AFTER a disappointing tour under the blazing sun of the West Indies, Glamorgan's Steve Watkin was back in his element: a damp, overcast Saturday here where his brisk military fast-medium was seen at its best.
Sadly it was seen for only three overs, all maidens, in the first brief spell of play after a light drizzle prevented any action at all before lunch.
When play finally started at 1.25pm, we had a total of only five overs before the rain forced the players off again. The Northamptonshire captain, Allan Lamb, had decided to bat on although it was well into the third day of a four-day game, rain having wiped out the first day altogether.
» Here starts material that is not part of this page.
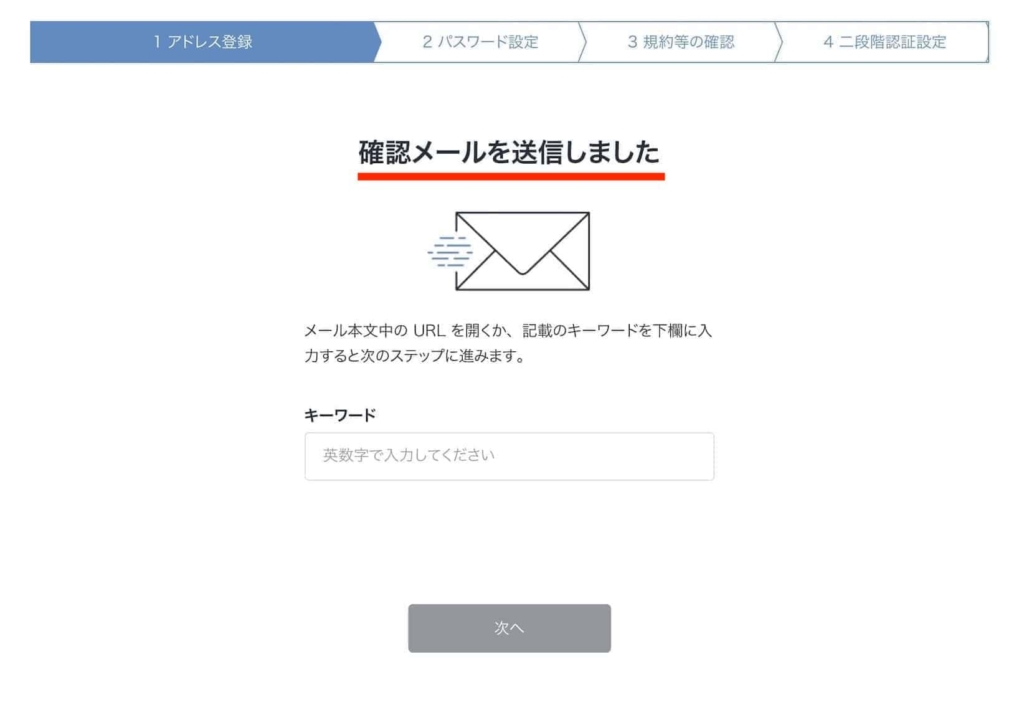Click the 確認メールを送信しました heading
The image size is (1024, 720).
click(x=509, y=152)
His immediate aim was a fourth batting point, his long-term objective to attempt to bowl Glamorgan out twice in a day and a half. In the event, Northamptonshire added 14 runs to reach 338 for four.
Lamb's tactics may sound a trifle optimistic but he did have two aces up his sleeve. One was the brooding presence of the world's best bowler in the pavilion, having run up rather a large debt to his county and team-mates even at this early stage of the season. Curtly Ambrose's exploits for Northamptonshire have rarely matched his deeds for the West Indies and his failure to arrive in time for the disastrous Benson and Hedges Cup first round tie against Middlesex had done nothing to improve his public image. If he needed any motivation, his undisclosed fine might have provided it.
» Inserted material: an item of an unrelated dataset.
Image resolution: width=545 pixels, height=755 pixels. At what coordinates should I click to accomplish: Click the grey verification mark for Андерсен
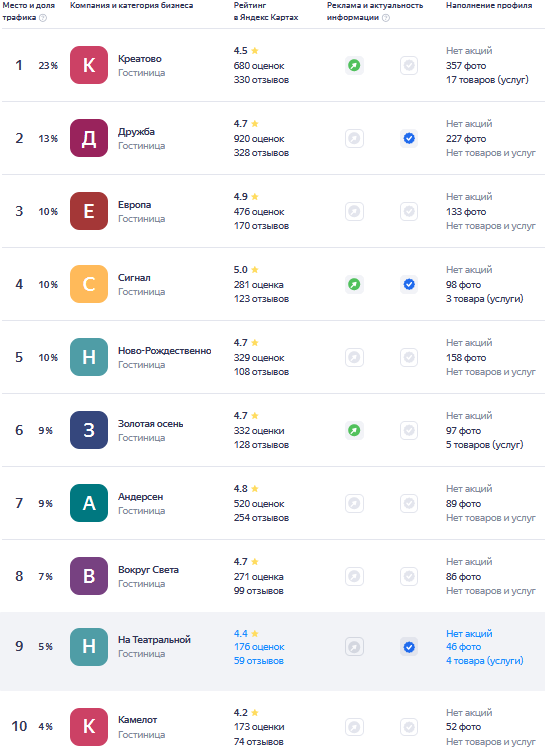click(409, 504)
Lamb also has the benefit of an unexpectedly bouncy track, which he described as one of the quickest he has ever known at Northampton.
This was further confirmed during Ottis Gibson's two overs yesterday. The tall Barbadian, in his first season with Glamorgan, will occasionally be a handful for batsmen - and for his wicketkeeper Colin Metson.
In his second over Gibson bowled one bouncer at Tony Penberthy which was still rising when it cleared Metson, too, on the way to the boundary.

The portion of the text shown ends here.